Here's some very simple example code. I've assumed that temperature and humidity have independent normal distributions on their untransformed scales:
import numpy as np
from matplotlib.mlab import normpdf
from itertools import izip
class TempAndHumidityModel(object):
def __init__(self):
self.tempMu=0
self.tempSigma=1
self.humidityMu=0
self.humiditySigma=1
def setParams(self, tempMeasurements, humidityMeasurements, quantile):
self.tempMu=np.mean(tempMeasurements)
self.tempSigma=np.std(tempMeasurements)
self.humidityMu=np.mean(humidityMeasurements)
self.humiditySigma=np.std(humidityMeasurements)
if not 0 < quantile <= 1:
raise ValueError("Quantile for threshold must be between 0 and 1")
self._thresholdDensity(quantile, tempMeasurements, humidityMeasurements)
def _thresholdDensity(self, quantile, tempMeasurements, humidityMeasurements):
tempDensities = np.apply_along_axis(
lambda x: normpdf(x, self.tempMu, self.tempSigma),0,tempMeasurements)
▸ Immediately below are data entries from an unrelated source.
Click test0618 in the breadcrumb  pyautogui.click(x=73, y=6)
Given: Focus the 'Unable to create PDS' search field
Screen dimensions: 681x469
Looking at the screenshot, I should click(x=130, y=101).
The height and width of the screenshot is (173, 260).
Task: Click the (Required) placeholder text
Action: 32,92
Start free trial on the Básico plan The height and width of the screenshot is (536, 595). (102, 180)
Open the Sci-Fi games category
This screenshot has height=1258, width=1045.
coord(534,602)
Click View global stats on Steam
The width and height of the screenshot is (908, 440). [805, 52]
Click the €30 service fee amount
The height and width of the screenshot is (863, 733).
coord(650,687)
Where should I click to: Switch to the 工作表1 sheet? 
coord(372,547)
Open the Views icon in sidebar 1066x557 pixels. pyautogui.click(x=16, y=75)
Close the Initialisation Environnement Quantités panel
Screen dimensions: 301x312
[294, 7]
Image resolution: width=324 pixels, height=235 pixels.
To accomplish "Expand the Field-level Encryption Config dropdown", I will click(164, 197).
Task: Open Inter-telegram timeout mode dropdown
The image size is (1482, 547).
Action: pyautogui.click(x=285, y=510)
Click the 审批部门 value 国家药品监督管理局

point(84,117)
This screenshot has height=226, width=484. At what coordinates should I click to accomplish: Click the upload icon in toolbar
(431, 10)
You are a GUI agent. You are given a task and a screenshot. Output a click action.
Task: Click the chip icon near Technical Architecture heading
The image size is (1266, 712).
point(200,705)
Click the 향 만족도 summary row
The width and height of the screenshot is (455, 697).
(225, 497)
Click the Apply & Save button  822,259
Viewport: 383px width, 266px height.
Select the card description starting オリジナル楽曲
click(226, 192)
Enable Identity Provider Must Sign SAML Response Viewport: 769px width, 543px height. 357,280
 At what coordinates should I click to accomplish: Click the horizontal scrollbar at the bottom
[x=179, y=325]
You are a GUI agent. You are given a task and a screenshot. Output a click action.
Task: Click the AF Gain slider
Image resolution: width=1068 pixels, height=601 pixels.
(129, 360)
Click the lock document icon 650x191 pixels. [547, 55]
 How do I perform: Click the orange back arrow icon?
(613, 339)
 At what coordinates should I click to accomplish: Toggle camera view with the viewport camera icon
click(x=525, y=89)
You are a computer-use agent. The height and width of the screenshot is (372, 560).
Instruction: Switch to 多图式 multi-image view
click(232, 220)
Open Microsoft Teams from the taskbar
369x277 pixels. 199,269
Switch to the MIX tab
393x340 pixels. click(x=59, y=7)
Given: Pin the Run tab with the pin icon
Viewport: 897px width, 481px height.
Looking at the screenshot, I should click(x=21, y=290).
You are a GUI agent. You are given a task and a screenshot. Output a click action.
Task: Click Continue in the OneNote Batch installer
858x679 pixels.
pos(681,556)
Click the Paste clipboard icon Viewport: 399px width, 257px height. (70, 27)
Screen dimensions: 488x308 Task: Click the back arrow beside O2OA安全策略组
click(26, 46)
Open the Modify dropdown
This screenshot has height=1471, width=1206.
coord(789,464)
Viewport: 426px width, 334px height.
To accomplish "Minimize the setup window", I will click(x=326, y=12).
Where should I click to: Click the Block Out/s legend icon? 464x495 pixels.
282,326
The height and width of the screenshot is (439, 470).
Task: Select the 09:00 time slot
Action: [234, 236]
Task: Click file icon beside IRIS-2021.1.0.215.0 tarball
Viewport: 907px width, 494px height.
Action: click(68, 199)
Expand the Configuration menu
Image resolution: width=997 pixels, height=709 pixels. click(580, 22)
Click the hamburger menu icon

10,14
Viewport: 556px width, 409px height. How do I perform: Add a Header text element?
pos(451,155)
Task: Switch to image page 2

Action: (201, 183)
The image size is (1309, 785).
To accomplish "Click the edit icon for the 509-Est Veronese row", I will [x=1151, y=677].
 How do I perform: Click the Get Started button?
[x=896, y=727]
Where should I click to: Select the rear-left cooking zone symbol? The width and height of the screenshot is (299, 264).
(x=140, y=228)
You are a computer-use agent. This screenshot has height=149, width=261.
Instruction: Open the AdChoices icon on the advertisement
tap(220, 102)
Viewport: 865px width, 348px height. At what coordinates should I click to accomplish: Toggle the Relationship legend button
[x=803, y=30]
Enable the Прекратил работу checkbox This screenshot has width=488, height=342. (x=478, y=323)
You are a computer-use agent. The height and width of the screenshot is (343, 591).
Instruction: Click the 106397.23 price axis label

humidityDensities = np.apply_along_axis(
lambda x: normpdf(x, self.humidityMu, self.humiditySigma),0,humidityMeasurements)
densities = sorted(tempDensities * humidityDensities, reverse=True)
#Here comes the massive oversimplification: just choose the
#density value at the quantile*length position, and use this as the threshold
self.threshold = densities[int(np.round(quantile*len(densities)))]
def probOfObservation(self, temp, humidity):
return normpdf(temp, self.tempMu, self.tempSigma) * \
normpdf(humidity, self.humidityMu, self.humiditySigma)
def isNormalMeasurement(self, temp, humidity):
return self.probOfObservation(temp, humidity) > self.threshold
if __name__ == '__main__':
#Create some simulated data
temps = np.random.randn(100)*10 + 50
humidities = np.random.randn(100)*2 + 10
thm = TempAndHumidityModel()
#going to hard code in the 95% threshold
thm.setParams(temps, humidities, 0.95)
#Create some new data from same dist and see how many false positives
newTemps = np.random.randn(100)*10 + 50
newHumidities = np.random.randn(100)*2 + 10
numFalseAlarms = sum(~thm.isNormalMeasurement(t,h) for t,h in izip(newTemps,newHumidities))
print '{} false alarms!'.format(numFalseAlarms)
#Now create some abnormal data: mean temp drops to 20
lowTemps = np.random.randn(100)*10 + 20
normalHumidities = np.random.randn(100)*2 + 10
numDetections = sum(~thm.isNormalMeasurement(t,h) for t,h in izip(lowTemps,normalHumidities))
print '{} abnormal measurements flagged'.format(numDetections)
Example output:
>> 3 false alarms!
>> 77 abnormal measurements flagged
Now, I have no idea whether the assumption of normality is appropriate for your data (you may want to transform the data onto a different scale so that it is); it's probably wildly inaccurate to assume independence between temperature and humidity; and the trick that I have used to find the density value corresponding to the requested quantile of the distribution should be replaced by something that uses the inverse CDF of the distribution. However, this should give you a flavour of what to do.
Note additionally that there are many good non-parametric density estimators: kernel density estimators immediately spring to mind. These may be more appropriate if your data doesn't look like any standard distribution.
It looks like you are attempting to perform anomaly detection but your description of your data is vague. You should start by trying to define/constrain what it means, in general, for your data to be "normal".
Is there a different "normal" for each sensor?
Is a sensor measurement somehow dependent on it's previous measurement(s)?
Does "normal" change over the course of a day?
Can the "normal" measurements from a sensor be characterized by a statistical model (e.g., are the data Gaussian or log-normal)?
Once you have answered those types of questions, then you can train a classifier or anomaly detector with a batch of data from your database and use the result to assess future log output. If machine learning algorithms are applicable to your data, you might consider using scikit-learn. For statistical models, you could use the stats subpackage of SciPy. And, of course, for any kind of numerical data manipulation in python, NumPy is your friend.